A non-magical introduction to Pip and Virtualenv for Python beginners
One of the hurdles that new Python developers have to get over is understanding the Python packaging ecosystem. This blog post is based on material covered in our Python for Programmers training course, which attempts to explain pip and virtualenv for new Python users.
Python for Programmers is aimed at developers who are already familiar with one or more programming languages, and so we assume a certain amount of technical knowledge. It will help if you're reasonably comfortable with a command line. The examples below use
bash, which is the default shell on Macs and most Linux systems. But the commands are simple enough that the concepts should be transferrable to any terminal, such as PowerShell for Windows.
Let's dive in. pip is a tool for installing Python packages from the Python Package Index.
PyPI (which you'll occasionally see referred to as The Cheeseshop) is a repository for open-source third-party Python packages. It's similar to RubyGems in the Ruby world, PHP's Packagist, CPAN for Perl, and NPM for Node.js.
Python actually has another, more primitive, package manager called
easy_install, which is installed automatically when you install Python itself. pip is vastly superior to
easy_install for lots of reasons, and so should generally be used instead. You can use
easy_install to install pip as follows:
$ sudo easy_install pip
You can then install packages with pip as follows (in this example, we're installing Django):
# DON'T DO THIS $ sudo pip install django
Here, we're installing Django globally on the system. But in most cases, you shouldn't install packages globally. Read on to find out why.
virtualenv solves a very specific problem: it allows multiple Python projects that have different (and often conflicting) requirements, to coexist on the same computer.
What problem does it solve?
To illustrate this, let's start by pretending virtualenv doesn't exist. Imagine we're going to write a Python program that needs to make HTTP requests to a remote web server. We're going to use the Requests library, which is brilliant for that sort of thing. As we saw above, we can use pip to install Requests.
But where on your computer does
pip install the packages to? Here's what happens if I try to run
pip install requests:
$ pip install requests Downloading/unpacking requests Downloading requests-1.1.0.tar.gz (337Kb): 337Kb downloaded Running setup.py egg_info for package requests Installing collected packages: requests Running setup.py install for requests error: could not create '/Library/Python/2.7/site-packages/requests': Permission denied
Oops! It looks like
pip is trying to install the package into
/Library/Python/2.7/site-packages/requests. This is a special directory that Python knows about. Anything that's installed in
site-packages can be imported by your programs.
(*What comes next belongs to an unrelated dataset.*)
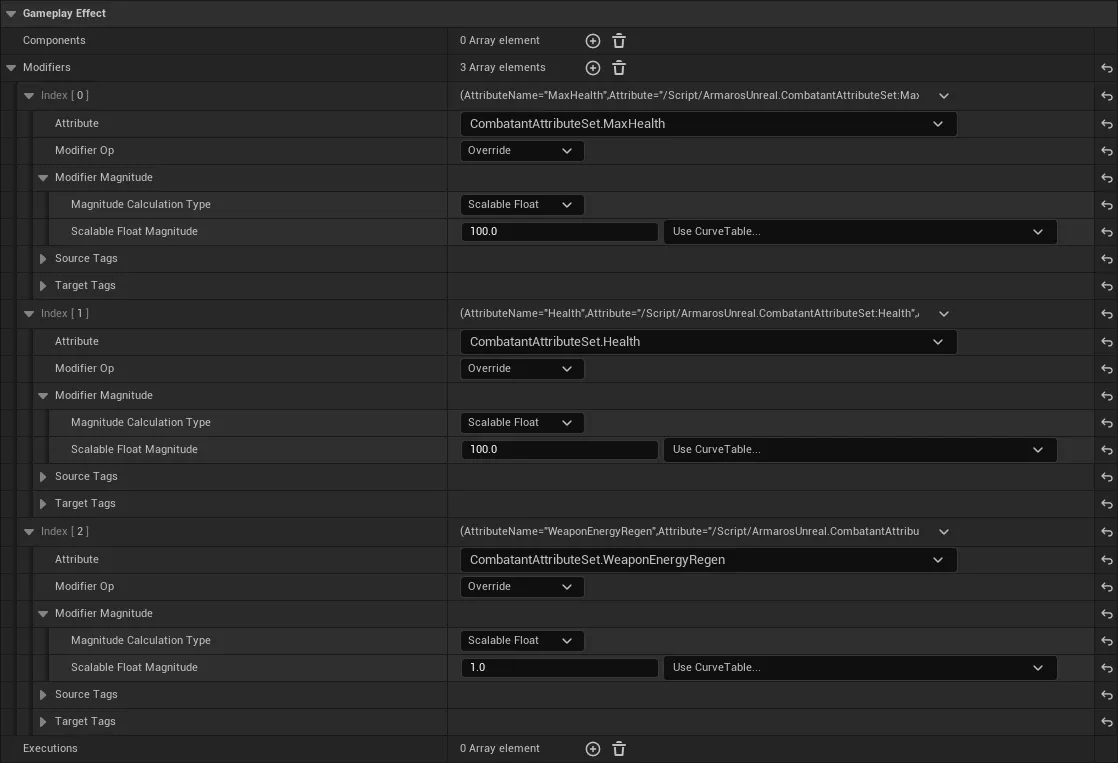The height and width of the screenshot is (763, 1118).
Task: Revert the Modifiers array changes
Action: pyautogui.click(x=1108, y=67)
We're seeing the error because
/Library/ (on a Mac) is not usually writeable by "ordinary" users. To fix the error, we can run
sudo pip install requests (
sudo means "run this command as a superuser"). Then everything will work fine:
$ sudo pip install requests Password: Downloading/unpacking requests Running setup.py egg_info for package requests Installing collected packages: requests Running setup.py install for requests Successfully installed requests Cleaning up...
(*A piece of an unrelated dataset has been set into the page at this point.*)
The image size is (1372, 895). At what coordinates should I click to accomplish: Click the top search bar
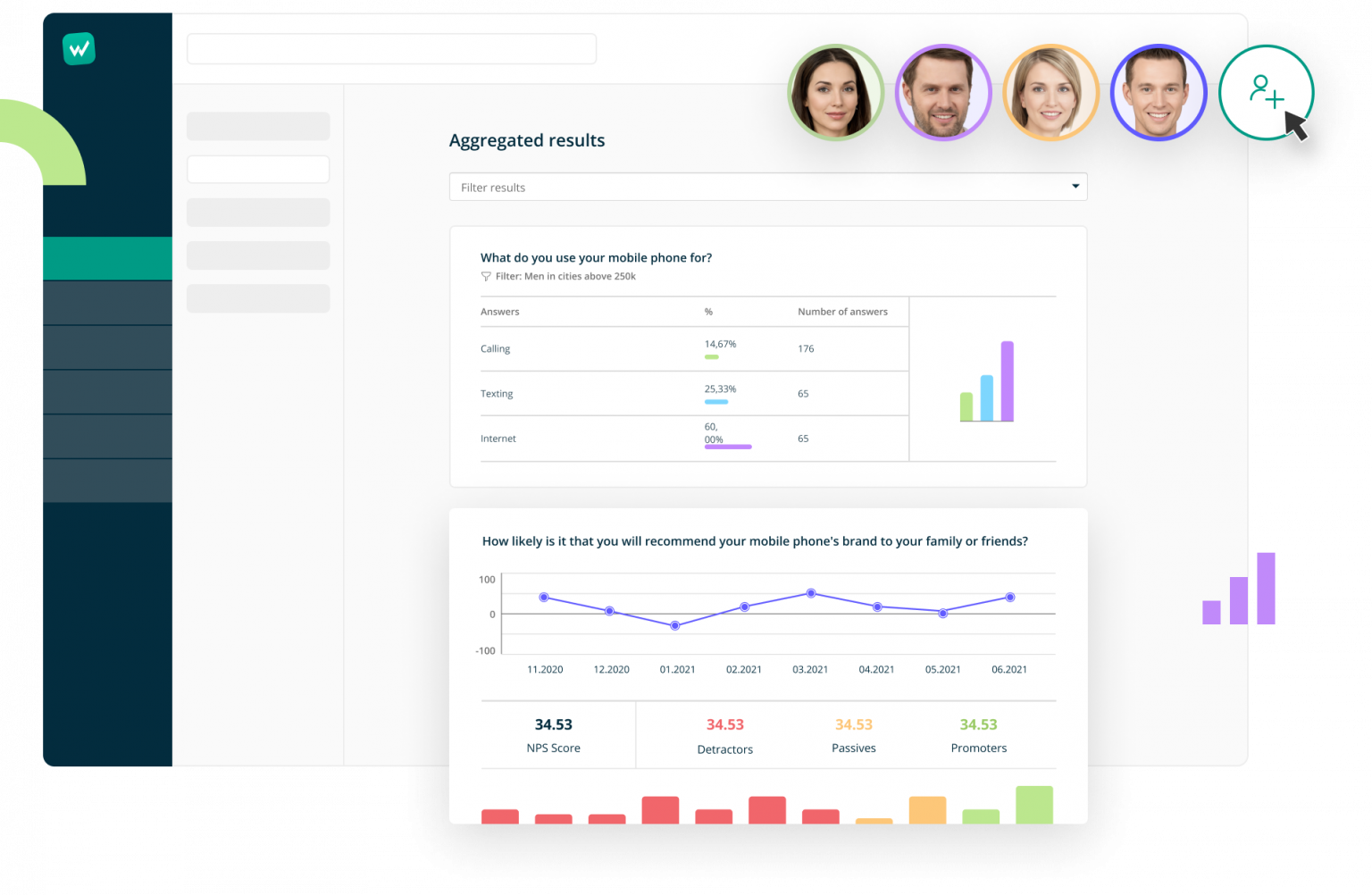(391, 49)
This time it worked. We can now type
python and try importing our new library:
>>> import requests >>> requests.get('http://dabapps.com') <Response >
So, we now know that we can
import requests and use it in our program. We go ahead and work feverishly on our new program, using
requests (and probably lots of other libraries from PyPI too). The software works brilliantly, we make loads of money, and our clients are so impressed that they ask us to write another program to do something slightly different.
But this time, we find a brand new feature that's been added to
requests since we wrote our first program that we really need to use in our second program. So we decide to upgrade the
requests library to get the new feature:
sudo pip install --upgrade requests
Everything seems fine, but we've unknowingly created a disaster!
Next time we try to run it, we discover that our original program (the one that made us loads of money) has completely stopped working and is raising errors when we try to run it. Why? Because something in the API of the
requests library has changed between the previous version and the one we just upgraded to. It might only be a small change, but it means our code no longer uses the library correctly. Everything is broken!
Sure, we could fix the code in our first program to use the new version of the
requests API, but that takes time and distracts us from our new project. And, of course, a seasoned Python programmer won't just have two projects but dozens - and each project might have dozens of dependencies! Keeping them all up-to-date and working with the same versions of every library would be a complete nightmare.
How does virtualenv help?
virtualenv solves this problem by creating a completely isolated virtual environment for each of your programs. An environment is simply a directory that contains a complete copy of everything needed to run a Python program, including a copy of the
python binary itself, a copy of the entire Python standard library, a copy of the
pip installer, and (crucially) a copy of the
site-packages directory mentioned above. When you install a package from PyPI using the copy of
pip that's created by the
virtualenv tool, it will install the package into the
site-packages directory inside the virtualenv directory. You can then use it in your program just as before.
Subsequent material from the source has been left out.